- [Prompt]:
Turn the entries into a numbered list, starting at the line that contains "Click the 8.1 data label at 12时" and running through the end of the entries. Skip blank lines and leave the pictures out.

# Start of Supplied data

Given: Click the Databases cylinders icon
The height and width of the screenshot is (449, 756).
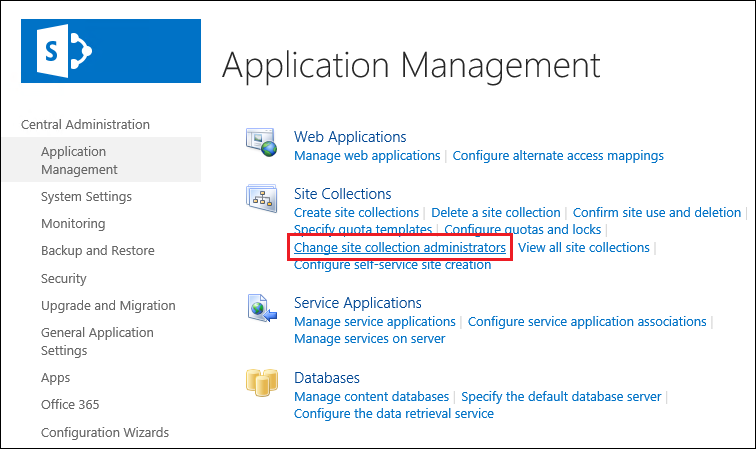Looking at the screenshot, I should 262,382.
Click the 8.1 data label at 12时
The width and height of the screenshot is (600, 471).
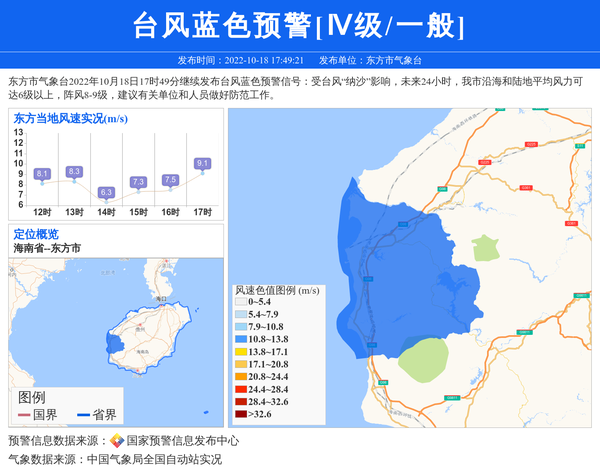42,174

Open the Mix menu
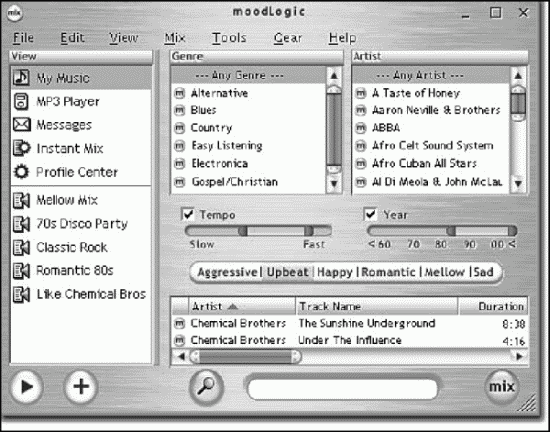click(x=175, y=38)
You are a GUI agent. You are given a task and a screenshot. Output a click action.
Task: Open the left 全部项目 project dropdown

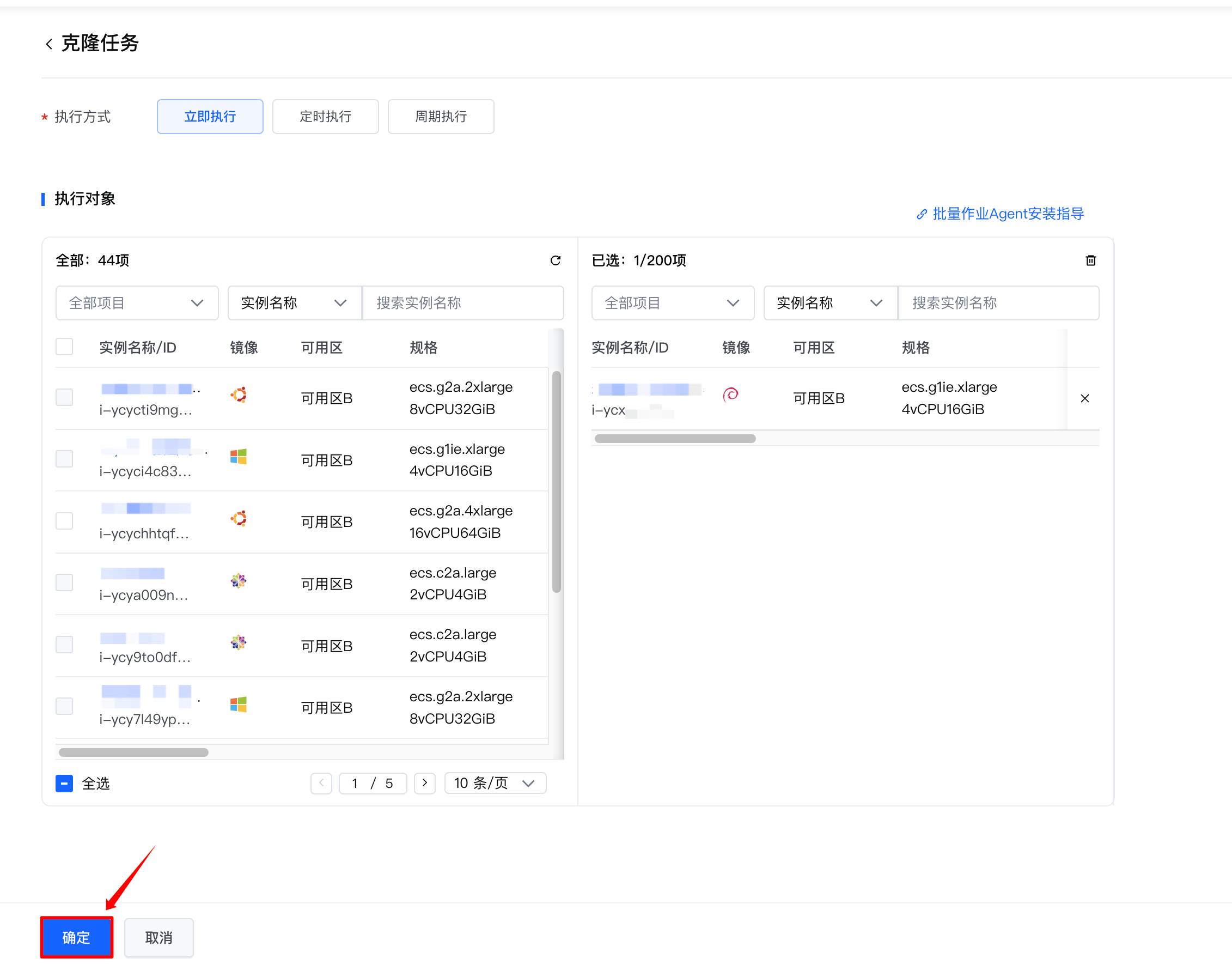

# End of Supplied data

- [Full response]:
1. Click the 8.1 data label at 12时
2. The width and height of the screenshot is (600, 471).
3. 42,174
4. Open the Mix menu
5. click(x=175, y=38)
6. You are a GUI agent. You are given a task and a screenshot. Output a click action.
7. Task: Open the left 全部项目 project dropdown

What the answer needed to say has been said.